— OBJECTIF DE L'EXERCICE —
Renvoyez à l'identique toutes les lignes ci-dessous, en omettant les images.

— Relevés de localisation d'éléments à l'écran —
○ ○ ○ ○ ○
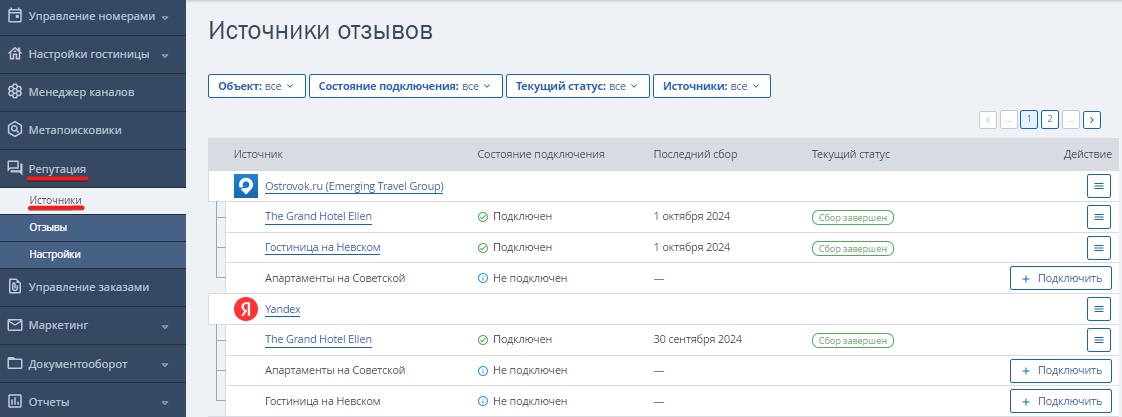Click the Менеджер каналов sidebar icon
This screenshot has width=1122, height=417.
click(x=14, y=92)
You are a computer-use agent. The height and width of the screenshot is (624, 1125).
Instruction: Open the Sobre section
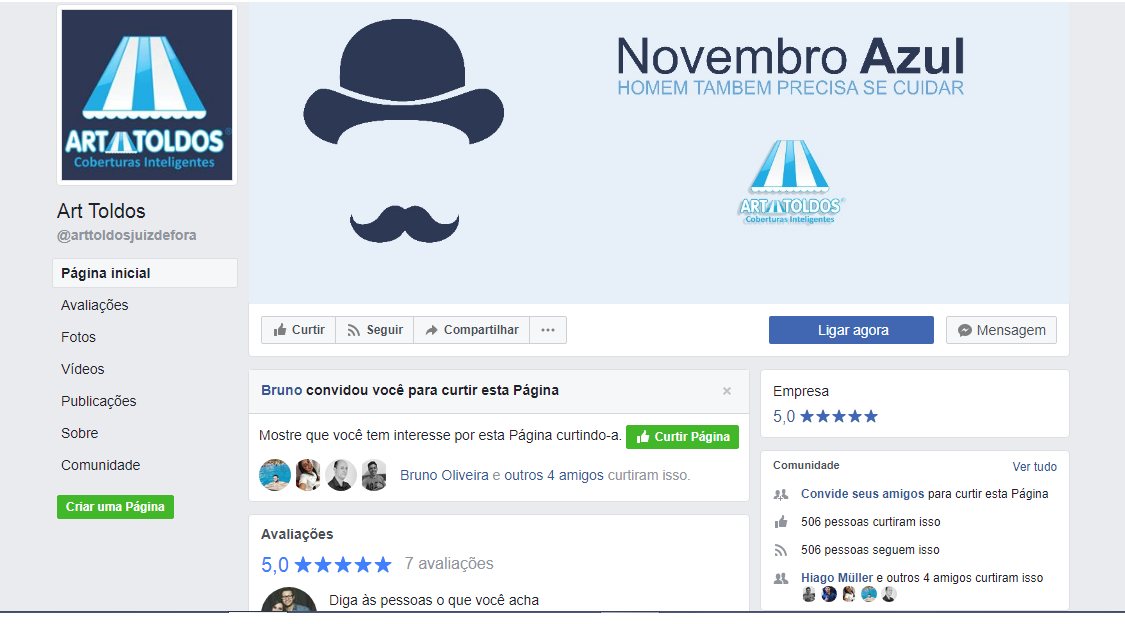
○ ○ ○ ○ ○
— CORRIGÉ DÉTAILLÉ —
Click the Менеджер каналов sidebar icon
This screenshot has width=1122, height=417.
click(x=14, y=92)
You are a computer-use agent. The height and width of the screenshot is (624, 1125).
Instruction: Open the Sobre section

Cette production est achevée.